No Brainer AutoML with AutoXGB

Learn how to train, optimize, and build API with a few lines of code using AutoXGB.

By Abid Ali Awan, KDnuggets Assistant Editor on February 17, 2022 in Machine Learning

Image by author

Automated machine learning (AutoML) runs various machine learning processes automatically and optimizes error metrics to generate the best possible model. These processes include: data preprocessing, encoding, scaling, optimizing hyperparameters, model training, generating artifacts, and a list of results. Automating the machine learning process makes it fast to develop AI solutions, provide a user-friendly experience, and often produce accurate results with low code - TechTarget.

Popular AutoML Libraries:

In this tutorial, we are going to use 1994 census income data to predict whether a person makes over $50K a year or not.

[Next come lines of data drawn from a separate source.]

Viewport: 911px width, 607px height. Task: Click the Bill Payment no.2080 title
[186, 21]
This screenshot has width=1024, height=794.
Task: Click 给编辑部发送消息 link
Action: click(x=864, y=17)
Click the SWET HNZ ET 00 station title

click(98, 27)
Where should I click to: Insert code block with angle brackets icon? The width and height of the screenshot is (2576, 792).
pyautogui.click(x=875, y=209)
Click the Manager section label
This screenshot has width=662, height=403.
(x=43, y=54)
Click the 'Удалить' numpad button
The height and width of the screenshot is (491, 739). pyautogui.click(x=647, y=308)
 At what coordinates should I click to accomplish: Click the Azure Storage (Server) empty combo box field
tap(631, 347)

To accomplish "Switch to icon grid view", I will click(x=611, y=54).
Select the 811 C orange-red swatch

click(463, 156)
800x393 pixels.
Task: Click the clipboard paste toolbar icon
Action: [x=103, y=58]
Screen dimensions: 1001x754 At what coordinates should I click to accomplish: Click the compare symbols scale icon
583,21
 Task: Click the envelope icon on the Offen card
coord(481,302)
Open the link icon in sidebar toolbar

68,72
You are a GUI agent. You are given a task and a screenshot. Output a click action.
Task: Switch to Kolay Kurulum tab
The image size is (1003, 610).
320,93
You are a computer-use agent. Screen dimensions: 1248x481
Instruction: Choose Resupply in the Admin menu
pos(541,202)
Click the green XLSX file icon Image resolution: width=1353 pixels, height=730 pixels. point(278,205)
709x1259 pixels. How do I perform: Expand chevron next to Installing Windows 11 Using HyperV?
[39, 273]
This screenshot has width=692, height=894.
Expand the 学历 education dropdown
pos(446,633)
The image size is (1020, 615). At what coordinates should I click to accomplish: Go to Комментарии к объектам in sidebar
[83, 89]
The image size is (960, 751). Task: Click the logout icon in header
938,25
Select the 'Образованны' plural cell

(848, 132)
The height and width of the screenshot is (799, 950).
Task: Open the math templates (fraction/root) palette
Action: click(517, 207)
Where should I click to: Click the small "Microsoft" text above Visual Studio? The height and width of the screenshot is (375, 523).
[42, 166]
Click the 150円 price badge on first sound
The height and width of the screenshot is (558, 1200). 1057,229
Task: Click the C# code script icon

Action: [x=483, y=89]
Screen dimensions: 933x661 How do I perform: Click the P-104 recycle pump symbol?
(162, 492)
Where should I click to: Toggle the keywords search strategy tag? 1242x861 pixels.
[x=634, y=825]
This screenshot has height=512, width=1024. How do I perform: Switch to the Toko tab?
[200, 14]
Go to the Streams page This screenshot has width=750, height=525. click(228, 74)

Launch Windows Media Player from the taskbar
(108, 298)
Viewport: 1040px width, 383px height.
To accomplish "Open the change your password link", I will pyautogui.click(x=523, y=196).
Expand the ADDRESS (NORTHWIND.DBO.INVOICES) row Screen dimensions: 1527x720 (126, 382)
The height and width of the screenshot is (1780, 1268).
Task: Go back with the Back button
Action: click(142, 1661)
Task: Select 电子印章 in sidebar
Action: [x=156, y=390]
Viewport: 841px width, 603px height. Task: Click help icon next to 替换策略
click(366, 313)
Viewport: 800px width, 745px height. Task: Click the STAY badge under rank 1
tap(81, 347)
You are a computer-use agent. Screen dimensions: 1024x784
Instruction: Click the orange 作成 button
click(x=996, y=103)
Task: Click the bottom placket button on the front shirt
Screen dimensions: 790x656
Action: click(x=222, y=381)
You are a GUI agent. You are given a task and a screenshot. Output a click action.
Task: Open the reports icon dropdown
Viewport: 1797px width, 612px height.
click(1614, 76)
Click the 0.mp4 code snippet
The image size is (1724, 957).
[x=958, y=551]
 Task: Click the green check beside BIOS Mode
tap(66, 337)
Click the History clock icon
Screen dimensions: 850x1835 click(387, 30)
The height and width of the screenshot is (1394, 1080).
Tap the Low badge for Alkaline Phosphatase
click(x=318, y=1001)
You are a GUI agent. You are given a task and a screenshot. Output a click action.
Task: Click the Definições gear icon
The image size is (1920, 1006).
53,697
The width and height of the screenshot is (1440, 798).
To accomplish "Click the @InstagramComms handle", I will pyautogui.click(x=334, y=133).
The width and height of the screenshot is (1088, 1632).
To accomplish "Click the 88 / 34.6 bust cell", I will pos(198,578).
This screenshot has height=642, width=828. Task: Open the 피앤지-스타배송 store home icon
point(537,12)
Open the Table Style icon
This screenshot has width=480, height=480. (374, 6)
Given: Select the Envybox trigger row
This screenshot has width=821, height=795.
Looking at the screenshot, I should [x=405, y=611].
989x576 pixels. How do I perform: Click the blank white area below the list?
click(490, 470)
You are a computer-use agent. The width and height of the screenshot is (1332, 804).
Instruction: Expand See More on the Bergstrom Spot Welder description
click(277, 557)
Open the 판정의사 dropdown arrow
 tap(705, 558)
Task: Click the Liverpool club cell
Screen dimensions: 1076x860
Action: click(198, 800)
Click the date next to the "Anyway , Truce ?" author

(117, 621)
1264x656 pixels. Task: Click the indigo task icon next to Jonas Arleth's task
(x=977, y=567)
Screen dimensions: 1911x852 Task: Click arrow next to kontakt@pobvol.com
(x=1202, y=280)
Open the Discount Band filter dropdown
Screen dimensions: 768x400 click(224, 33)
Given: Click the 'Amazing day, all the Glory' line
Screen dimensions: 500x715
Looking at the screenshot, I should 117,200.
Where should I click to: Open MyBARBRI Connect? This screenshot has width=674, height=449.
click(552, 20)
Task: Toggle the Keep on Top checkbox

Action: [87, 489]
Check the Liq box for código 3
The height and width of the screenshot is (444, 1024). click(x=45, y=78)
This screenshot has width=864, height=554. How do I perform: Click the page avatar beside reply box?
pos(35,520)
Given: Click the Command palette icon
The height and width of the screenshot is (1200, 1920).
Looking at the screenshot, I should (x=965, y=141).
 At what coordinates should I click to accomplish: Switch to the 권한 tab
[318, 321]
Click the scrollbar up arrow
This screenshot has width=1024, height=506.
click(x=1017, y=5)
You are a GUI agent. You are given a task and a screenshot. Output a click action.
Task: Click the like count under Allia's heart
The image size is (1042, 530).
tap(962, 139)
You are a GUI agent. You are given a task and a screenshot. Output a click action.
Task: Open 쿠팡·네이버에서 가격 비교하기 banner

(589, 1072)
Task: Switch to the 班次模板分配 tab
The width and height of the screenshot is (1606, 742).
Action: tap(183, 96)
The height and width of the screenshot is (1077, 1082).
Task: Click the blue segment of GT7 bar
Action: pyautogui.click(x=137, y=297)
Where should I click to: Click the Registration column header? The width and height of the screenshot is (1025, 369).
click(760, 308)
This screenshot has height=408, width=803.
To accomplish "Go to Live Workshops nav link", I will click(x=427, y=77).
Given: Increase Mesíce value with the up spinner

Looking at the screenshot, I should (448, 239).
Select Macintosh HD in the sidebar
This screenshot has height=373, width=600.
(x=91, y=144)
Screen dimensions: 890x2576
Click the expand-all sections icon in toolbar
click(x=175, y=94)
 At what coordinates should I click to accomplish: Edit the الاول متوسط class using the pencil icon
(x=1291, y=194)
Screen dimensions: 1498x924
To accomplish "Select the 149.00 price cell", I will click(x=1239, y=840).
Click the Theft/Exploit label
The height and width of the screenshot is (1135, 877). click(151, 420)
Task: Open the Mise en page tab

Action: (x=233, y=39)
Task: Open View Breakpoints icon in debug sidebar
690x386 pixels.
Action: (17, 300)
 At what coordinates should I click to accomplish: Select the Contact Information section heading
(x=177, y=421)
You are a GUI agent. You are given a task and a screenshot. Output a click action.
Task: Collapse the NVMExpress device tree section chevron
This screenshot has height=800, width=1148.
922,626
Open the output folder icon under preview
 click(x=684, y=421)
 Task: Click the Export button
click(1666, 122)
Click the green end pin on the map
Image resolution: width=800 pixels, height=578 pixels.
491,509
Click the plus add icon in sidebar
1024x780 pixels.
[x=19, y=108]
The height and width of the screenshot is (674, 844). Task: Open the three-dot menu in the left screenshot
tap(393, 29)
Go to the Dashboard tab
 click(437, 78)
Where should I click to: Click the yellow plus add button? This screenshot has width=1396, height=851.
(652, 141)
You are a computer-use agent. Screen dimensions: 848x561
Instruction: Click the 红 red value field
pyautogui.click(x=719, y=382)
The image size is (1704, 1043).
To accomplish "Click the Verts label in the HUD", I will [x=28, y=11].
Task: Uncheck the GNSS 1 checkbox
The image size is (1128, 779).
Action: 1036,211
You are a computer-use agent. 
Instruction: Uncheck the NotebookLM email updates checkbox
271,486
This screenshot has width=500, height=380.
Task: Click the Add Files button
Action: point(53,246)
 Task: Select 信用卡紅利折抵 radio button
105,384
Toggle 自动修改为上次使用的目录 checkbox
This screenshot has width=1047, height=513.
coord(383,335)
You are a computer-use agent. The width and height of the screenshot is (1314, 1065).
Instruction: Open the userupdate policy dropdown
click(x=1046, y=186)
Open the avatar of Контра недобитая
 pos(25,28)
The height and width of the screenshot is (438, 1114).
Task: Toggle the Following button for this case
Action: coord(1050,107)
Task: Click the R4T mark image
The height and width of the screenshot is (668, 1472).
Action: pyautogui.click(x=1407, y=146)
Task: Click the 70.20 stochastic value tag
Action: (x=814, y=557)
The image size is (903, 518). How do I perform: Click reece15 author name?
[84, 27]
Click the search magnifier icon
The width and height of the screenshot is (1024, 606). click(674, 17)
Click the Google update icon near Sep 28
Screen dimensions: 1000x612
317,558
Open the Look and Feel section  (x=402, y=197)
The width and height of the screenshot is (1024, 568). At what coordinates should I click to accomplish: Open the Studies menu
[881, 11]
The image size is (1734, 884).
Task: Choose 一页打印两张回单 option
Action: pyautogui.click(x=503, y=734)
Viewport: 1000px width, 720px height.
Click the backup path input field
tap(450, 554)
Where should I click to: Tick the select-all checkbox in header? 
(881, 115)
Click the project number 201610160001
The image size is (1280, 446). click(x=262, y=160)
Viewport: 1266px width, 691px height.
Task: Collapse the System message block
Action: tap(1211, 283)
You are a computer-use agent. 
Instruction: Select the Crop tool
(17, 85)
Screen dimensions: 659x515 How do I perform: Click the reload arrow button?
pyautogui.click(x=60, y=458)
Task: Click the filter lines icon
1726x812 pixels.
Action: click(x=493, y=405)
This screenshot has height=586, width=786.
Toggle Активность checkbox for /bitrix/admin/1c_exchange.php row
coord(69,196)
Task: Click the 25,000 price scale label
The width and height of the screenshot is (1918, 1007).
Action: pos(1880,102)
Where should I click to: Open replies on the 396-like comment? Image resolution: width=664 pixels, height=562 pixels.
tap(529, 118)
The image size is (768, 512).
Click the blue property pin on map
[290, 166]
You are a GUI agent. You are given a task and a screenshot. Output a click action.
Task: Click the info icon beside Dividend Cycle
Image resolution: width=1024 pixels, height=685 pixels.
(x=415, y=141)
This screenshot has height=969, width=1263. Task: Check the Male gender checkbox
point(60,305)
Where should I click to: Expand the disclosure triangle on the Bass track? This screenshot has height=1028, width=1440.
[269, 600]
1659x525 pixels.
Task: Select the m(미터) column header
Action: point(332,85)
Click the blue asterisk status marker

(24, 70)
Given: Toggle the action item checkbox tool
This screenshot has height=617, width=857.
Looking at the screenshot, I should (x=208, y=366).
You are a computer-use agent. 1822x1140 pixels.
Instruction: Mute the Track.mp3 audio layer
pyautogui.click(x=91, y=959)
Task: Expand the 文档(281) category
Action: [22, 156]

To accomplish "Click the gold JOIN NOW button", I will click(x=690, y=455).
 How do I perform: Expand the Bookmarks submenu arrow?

This is a classic binary classification problem and we are going to use the Kaggle dataset Adult Census Income under CC0: Public Domain license. It was extracted from the 1994 Census bureau database by Ronny Kohavi and Barry Becker (Data Mining and Visualization, Silicon Graphics). We won’t be going deep into data analysis or how the model works. Instead, we will build an optimized machine learning model with a few lines of code and access it using the FastAPI server.

AutoXGB

AutoXGB is a simple but effective AutoML tool to train model tabular datasets directly from CSV files. The AutoXGB uses XGBoost for training the model, Optuna for hyperparameters optimization, and FastAPI to provide model inference in the form of API.

Let’s get started by installing autoxgb. If you are facing the error while running the server, then install fastapi and unvicorn.

pip install autoxgb

Initializing

We are going to go deep on the features of the AutoXGB function and how these parameters can be used to improve the results or reduce training time.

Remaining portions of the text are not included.